Michael Liebreich, a long-time leading expert on financing clean energy and transportation, is adamant: green liquid hydrogen will not be carried round the world by ships, as the economics do not make sense.
His extensive career includes earning a master’s degree in engineering from the University of Cambridge, founding New Energy Finance and continuing on as chief executive for five years after it was acquired by Bloomberg, and being on the high-level advisory group for the United Nations secretary general’s Sustainable Energy for All initiative. Liebreich has also been involved in investment and company start-ups.
In the lead-up to the third annual World Hydrogen Congress in Rotterdam this October, he expressed no optimism for transporting green liquid hydrogen.

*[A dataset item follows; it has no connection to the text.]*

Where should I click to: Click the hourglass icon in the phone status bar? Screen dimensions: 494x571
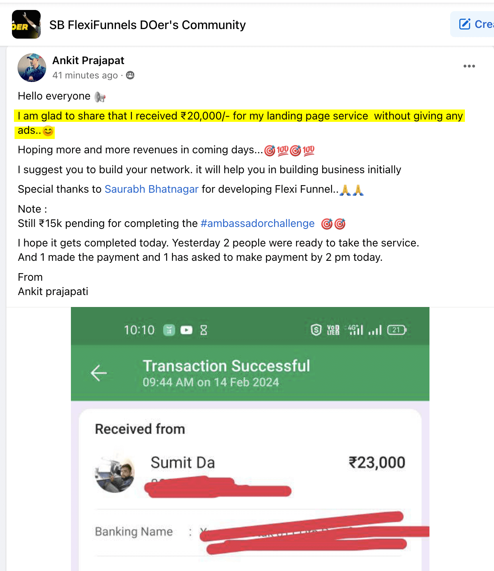(x=204, y=330)
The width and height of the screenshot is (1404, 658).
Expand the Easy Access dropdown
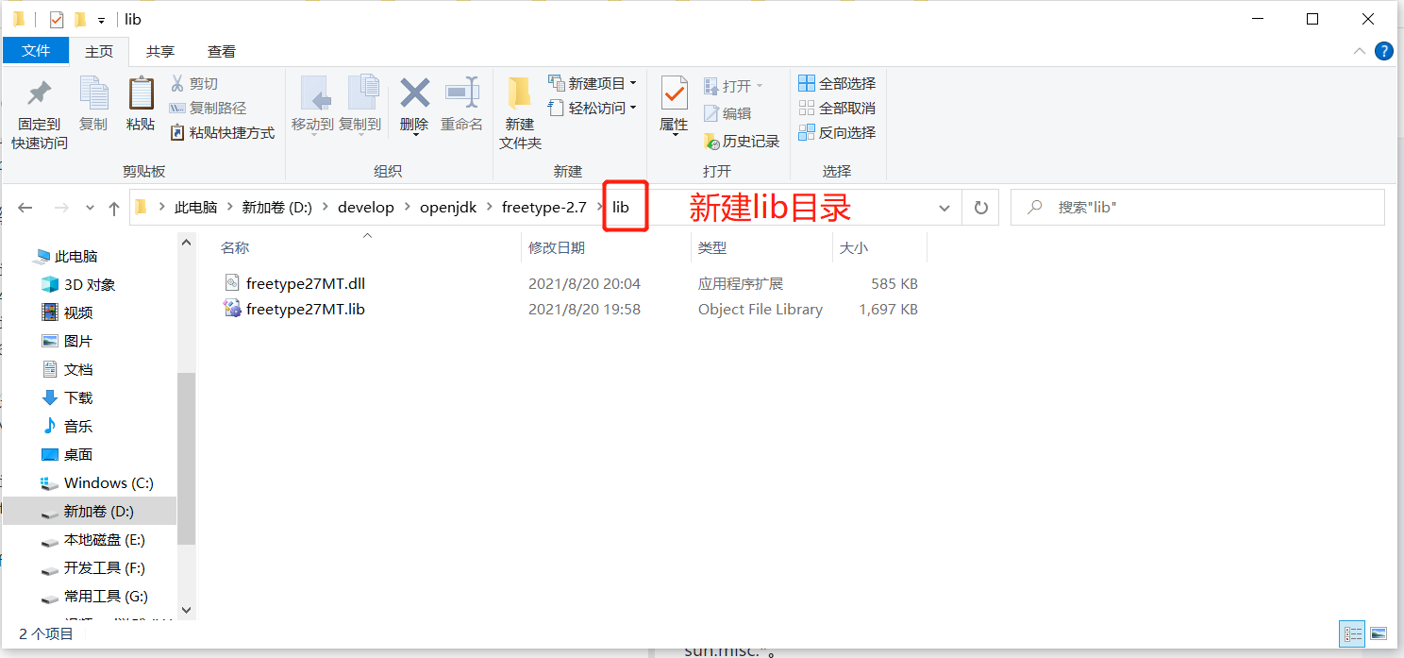click(633, 108)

“Hydrogen by ship is not, in my view, going to be a thing,” he said. “I think there is going to be little or no hydrogen transported by ship.
“If we transport hydrogen long-distance, it will be by pipeline. And if we cannot do it by pipeline, we aren’t going to do it.”
He added that it will be much cheaper to take high-voltage direct-current electricity from renewable energy production in places like north Africa than produce green hydrogen at these locations and either ship it in liquid hydrogen carriers or pipe it to Europe for conversion back to electricity.
Hydrogen’s lower volumetric energy density compared to liquid hydrocarbon fuels would require three times as many Q-Max-size vessels than it takes to ship than LNG, and energy loss from cooling and liquefying it would push that up to four.
It can be done technically, but economically there is no point in producing hydrogen at a cost of $1 to $2 per kg and transporting it round the world at a cost of $3 to $5 per kg, Liebreich said.
That barrier to transporting liquid hydrogen around the world is another block to using it as a shipping fuel.
Moreover, Liebreich said demand this decade from industrial sectors that are crying out for hydrogen to go green, including its use for conversion to ammonia for ships’ fuel, would require five times as much wind and solar energy capacity as is currently built.
“The markets that exist today for hydrogen are essentially industrial commodity markets — things like refineries, fertiliser and methanol production, and hydro cracking which need and use cheap hydrogen,” he said.
But the early production of green hydrogen is not going to be cheap.
“It will be more expensive by a factor of two or three and the mechanisms on the demand side are not in place to cover that cost,” he said.
That means the energy transition will have to include using blue hydrogen, which is derived from natural gas through a process of steam methane reforming.
“We have to learn to love blue hydrogen,” he said, and regulate for it to be produced in ways that do not add to emissions.
Emissions from blue hydrogen are 9% to 12% lower than standard grey hydrogen over a 20-year period, but they can be up to 20% greater than simply burning natural gas if the production process does not include carbon capture.